## Action item
Can you copy out the data exactly? Leave the images out.

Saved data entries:
########
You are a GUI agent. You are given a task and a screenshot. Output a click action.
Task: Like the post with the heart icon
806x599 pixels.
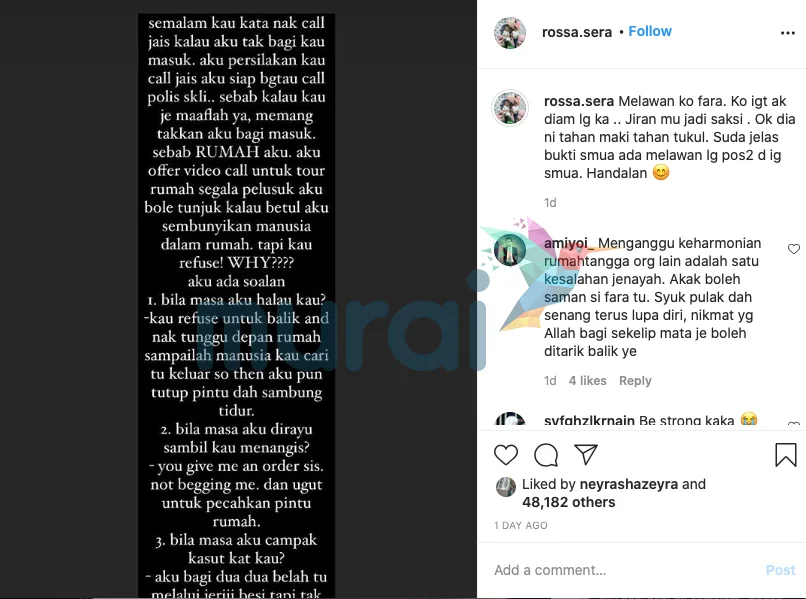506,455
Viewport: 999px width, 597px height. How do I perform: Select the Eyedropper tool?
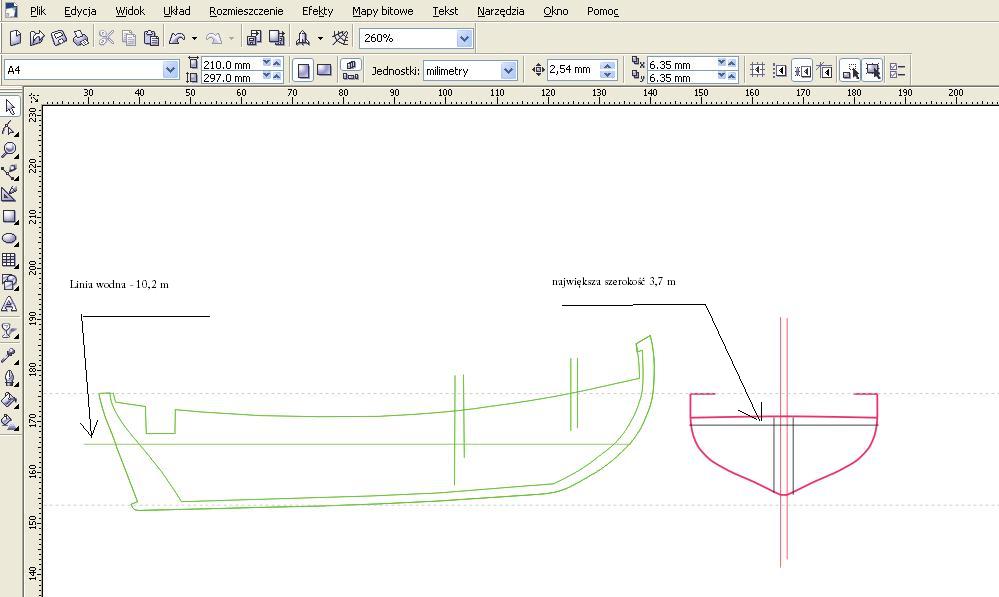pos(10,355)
########
## Reply
You are a GUI agent. You are given a task and a screenshot. Output a click action.
Task: Like the post with the heart icon
806x599 pixels.
506,455
Viewport: 999px width, 597px height. How do I perform: Select the Eyedropper tool?
pos(10,355)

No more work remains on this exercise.